[Records excerpted from a collection]
______

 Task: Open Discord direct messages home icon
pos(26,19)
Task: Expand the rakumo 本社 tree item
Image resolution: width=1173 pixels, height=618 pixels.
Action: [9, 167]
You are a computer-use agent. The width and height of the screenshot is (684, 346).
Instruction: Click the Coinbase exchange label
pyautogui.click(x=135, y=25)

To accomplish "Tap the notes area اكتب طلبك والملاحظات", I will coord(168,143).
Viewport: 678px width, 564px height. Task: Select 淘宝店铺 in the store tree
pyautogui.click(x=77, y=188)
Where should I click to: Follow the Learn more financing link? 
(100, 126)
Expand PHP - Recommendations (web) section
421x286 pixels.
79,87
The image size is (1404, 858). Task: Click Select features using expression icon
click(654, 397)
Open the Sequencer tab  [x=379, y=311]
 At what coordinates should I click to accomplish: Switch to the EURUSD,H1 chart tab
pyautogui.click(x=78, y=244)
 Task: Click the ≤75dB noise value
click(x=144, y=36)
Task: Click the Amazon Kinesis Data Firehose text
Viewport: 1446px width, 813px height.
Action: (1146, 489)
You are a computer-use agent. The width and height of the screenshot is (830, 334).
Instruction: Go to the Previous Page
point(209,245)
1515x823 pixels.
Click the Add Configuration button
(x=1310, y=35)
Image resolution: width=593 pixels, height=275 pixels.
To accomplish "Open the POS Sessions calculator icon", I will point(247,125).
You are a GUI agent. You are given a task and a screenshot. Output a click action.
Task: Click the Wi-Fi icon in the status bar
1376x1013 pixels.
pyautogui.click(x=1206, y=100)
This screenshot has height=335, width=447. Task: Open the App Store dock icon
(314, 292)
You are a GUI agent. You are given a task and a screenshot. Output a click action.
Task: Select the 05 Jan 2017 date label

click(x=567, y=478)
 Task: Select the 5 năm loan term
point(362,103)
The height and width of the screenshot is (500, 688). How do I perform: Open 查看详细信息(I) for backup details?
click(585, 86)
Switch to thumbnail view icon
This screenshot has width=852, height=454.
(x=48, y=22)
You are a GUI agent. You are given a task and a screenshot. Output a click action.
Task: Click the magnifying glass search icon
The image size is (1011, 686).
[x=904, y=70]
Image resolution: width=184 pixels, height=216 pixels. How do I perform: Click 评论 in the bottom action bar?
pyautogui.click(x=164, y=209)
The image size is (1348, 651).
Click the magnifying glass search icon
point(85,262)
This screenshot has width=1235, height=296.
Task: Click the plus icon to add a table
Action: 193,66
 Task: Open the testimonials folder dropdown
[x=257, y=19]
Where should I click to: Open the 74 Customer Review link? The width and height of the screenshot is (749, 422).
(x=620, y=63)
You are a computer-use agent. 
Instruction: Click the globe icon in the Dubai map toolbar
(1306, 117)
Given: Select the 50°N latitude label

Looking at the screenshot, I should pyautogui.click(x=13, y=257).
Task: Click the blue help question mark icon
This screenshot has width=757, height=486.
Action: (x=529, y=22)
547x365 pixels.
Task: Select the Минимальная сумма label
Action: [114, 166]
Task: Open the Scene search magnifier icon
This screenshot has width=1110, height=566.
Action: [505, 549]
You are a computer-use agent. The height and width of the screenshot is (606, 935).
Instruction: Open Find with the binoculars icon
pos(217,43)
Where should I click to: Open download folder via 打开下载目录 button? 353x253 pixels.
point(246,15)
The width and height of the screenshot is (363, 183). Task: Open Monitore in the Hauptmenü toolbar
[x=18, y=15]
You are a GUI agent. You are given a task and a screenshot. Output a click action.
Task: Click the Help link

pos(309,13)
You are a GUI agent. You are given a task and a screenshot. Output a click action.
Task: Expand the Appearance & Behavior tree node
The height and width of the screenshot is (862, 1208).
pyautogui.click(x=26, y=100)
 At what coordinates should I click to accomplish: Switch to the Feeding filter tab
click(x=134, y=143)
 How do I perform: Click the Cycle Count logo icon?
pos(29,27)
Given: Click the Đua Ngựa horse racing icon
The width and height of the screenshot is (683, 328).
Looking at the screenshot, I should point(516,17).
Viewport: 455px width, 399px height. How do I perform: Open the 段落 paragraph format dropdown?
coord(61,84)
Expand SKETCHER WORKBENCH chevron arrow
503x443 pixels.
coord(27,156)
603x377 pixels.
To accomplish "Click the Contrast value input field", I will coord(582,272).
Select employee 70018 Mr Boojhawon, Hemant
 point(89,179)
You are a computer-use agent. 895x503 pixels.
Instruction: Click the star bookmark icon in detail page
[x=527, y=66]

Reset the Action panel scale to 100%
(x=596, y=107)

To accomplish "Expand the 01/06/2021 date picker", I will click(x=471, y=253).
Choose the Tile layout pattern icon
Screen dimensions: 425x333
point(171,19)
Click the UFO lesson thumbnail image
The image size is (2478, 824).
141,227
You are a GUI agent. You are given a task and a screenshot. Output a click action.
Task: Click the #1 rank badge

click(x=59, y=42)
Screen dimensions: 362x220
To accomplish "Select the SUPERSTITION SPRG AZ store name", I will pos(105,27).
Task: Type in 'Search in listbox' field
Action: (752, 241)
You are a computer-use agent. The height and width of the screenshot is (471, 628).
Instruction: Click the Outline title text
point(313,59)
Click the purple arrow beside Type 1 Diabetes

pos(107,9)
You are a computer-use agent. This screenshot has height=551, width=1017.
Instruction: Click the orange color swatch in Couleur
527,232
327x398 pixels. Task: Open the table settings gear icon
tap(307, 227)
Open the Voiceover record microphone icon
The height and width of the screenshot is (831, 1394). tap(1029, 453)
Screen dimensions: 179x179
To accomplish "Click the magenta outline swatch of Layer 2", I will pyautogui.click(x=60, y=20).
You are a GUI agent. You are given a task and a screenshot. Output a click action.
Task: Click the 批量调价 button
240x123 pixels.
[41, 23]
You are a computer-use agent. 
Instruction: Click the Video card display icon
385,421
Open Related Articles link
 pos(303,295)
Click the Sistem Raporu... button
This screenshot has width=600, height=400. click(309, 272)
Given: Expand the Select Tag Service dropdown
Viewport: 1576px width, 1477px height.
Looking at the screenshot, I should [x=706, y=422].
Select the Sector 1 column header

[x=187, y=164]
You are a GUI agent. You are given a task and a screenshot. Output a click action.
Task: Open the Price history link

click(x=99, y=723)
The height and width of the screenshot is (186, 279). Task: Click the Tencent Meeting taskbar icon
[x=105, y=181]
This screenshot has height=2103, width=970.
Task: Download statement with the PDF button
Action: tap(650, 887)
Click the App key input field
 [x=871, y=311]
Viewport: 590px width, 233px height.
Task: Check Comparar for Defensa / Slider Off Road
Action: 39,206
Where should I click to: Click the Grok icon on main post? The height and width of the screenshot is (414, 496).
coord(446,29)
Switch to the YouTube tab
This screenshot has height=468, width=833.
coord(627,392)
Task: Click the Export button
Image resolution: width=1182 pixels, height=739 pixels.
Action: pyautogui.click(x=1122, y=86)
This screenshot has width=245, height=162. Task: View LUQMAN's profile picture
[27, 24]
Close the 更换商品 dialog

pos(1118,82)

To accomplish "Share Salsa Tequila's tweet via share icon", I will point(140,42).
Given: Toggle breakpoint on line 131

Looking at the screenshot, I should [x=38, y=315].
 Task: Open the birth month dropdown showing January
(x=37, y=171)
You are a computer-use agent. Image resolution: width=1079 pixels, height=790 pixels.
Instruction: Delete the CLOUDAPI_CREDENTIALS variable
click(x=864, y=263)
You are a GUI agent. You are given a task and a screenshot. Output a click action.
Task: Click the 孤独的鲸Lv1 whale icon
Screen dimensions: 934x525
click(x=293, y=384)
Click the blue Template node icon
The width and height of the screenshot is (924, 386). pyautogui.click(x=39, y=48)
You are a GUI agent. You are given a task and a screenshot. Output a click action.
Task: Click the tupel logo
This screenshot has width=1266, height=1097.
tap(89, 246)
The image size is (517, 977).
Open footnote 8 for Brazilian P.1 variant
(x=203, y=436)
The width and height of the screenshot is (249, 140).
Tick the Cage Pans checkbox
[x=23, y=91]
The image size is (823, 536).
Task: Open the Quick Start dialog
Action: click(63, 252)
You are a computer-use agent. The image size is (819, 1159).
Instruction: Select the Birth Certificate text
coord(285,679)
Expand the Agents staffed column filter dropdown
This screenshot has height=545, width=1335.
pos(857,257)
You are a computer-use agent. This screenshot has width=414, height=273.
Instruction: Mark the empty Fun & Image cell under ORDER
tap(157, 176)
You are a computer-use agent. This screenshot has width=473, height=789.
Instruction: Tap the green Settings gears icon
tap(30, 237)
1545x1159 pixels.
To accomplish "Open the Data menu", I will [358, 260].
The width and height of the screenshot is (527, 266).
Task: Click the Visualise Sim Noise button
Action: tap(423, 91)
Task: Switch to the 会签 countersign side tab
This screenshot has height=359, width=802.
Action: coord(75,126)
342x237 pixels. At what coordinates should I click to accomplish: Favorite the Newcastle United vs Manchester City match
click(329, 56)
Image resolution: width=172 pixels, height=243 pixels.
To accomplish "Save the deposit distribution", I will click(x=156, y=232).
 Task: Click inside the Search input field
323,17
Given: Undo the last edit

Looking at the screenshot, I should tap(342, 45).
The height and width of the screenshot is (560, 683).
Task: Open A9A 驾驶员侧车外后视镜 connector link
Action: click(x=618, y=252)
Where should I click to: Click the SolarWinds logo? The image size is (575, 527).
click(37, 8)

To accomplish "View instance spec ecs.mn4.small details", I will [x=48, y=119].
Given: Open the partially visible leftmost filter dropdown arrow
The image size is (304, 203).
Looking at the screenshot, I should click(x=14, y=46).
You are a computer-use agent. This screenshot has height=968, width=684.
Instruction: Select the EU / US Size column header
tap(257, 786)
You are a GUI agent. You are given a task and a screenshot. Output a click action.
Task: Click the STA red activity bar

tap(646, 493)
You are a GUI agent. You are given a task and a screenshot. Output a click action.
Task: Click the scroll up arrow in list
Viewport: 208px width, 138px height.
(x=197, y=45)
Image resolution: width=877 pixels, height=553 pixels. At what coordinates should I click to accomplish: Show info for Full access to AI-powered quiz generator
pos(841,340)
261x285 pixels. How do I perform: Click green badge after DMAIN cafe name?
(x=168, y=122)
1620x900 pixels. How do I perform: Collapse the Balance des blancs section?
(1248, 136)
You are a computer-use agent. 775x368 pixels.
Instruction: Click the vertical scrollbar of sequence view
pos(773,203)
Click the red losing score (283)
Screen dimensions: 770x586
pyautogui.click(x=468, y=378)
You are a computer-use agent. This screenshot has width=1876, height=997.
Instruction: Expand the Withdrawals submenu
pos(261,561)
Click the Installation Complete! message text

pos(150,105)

______

** Given problem **
Rewrite the listing from its first line down to the line containing "Action: [9, 167]", with "tree item" changed to "node" and nothing else altered.

** Finished task **
 Task: Open Discord direct messages home icon
pos(26,19)
Task: Expand the rakumo 本社 node
Image resolution: width=1173 pixels, height=618 pixels.
Action: [9, 167]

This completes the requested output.